Of this number, 568 were males and 154 were females. At the accident and emergency centre at Toll Gate, 252 accidents involving the operators were recorded from January to July this year with 35 persons dead, Fashola said.
According to him, 50 per cent of the victims were the motorcycle riders, 27 per cent represented their passengers 23 per cent stood for passers-by.
The governor charged the traffic management agencies to ensure that motorists comply with the law and warned public officials to comply with the law because there would be no sacred cows.
“Can we then pretend that we do not know about this and then we do not act? This is our response and we will hope it would bring success. We are all joined at the hip to reclaim our society back. We expect cooperation and we are recruiting lawyers from the private sector to prosecute cases and the state’s Attorney-General will lead the prosecution counsel,” he said.
Earlier, the Attorney-General and Commissioner for Justice, Mr. Ade Ipaye, said the state government would undertake an intensive public enlightenment campaign to ensure that motorists do not fall victim of the law on the excuse of ignorance.
He, however, said enforcement of the law would only take effect after it had been gazetted and circulated to all stakeholders.
“It is only then that real enforcement will begin. As at now, the police and even Lagos State Transport Management Agency (LASTMA) do not have a copy, even if we make photocopies, we still need to ensure we carry out enough sensitisation.

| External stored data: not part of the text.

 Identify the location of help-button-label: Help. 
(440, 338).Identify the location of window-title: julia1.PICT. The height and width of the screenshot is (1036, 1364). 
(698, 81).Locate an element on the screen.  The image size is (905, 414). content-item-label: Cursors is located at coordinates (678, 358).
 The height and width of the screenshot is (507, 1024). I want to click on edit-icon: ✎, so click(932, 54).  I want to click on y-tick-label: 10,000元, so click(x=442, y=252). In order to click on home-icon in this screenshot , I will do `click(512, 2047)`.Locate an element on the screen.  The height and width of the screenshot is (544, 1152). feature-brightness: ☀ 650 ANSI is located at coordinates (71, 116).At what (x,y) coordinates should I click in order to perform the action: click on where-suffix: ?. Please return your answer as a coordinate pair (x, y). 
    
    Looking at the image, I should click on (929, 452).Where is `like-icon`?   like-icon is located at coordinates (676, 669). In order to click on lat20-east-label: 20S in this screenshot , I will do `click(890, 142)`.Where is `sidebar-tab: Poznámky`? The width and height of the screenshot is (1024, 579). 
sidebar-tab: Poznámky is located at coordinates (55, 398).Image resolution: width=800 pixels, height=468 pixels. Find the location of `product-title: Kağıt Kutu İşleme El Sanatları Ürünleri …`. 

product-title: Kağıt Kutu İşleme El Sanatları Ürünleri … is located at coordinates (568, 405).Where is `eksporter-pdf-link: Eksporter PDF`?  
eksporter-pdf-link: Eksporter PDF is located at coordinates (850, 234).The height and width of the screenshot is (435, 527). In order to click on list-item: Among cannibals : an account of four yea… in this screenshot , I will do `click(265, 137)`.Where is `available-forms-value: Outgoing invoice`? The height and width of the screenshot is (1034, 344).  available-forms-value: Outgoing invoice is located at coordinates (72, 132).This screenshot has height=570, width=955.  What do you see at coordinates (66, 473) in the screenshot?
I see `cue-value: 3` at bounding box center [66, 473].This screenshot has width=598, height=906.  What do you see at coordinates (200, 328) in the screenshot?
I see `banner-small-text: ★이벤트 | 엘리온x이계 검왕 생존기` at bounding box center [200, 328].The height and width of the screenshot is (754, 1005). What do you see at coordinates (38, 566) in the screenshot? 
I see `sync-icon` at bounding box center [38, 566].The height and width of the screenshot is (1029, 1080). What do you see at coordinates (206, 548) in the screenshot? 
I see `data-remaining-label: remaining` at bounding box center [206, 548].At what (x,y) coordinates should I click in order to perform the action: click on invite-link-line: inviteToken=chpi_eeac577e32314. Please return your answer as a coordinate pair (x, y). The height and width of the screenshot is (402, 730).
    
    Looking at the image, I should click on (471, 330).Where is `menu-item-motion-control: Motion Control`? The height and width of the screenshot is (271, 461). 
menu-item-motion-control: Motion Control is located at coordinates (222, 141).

“The law is there dormant, you do not have to fear it. If you obey the law nobody is going to arrest you or convict you, the issue of going to jail will not arise and what we are looking for in all honesty is voluntary compliance,” Ipaye said
Before Fashola signed the bill into law, the Lagos League of Political Parties (LLPP) had described it as revenue-motivated.
The coalition urged its suspension, arguing that its punitive nature would lead to the exploitation of the motoring public by the enforcing agents.
In a statement, LLPP Chairman, Chief Udoka Udeogaranya, argued that the bill, if signed into law in its present form, would not make any difference because it was more of a revenue-generating policy than a traffic control blueprint.
He said from the content and intent of the bill, it was clear that it would not address anything that had not been taken care of by the federal laws on traffic control.
The only difference in the bill, Udeogaranya noted, was that it had more punitive measures and how to rake more money into the state coffers.
“Punitive and high taxation measures,” the coalition declared, “have never seem to work when the execution organs have traces of weakness, unprofessional and corrupt conducts as have been expressed with impunity by some members of LASTMA.
“We strongly hold the view that punitive measures are secondary after government has looked into fundamental issues like over-population as against insufficient infrastructure that give rise to abuse of traffic regulations and find ways of addressing it, rather than crowding the laws of the state with a law that can lead more to deepening corrupt practices of some LASTMA officials than addressing issues it was promulgated for.”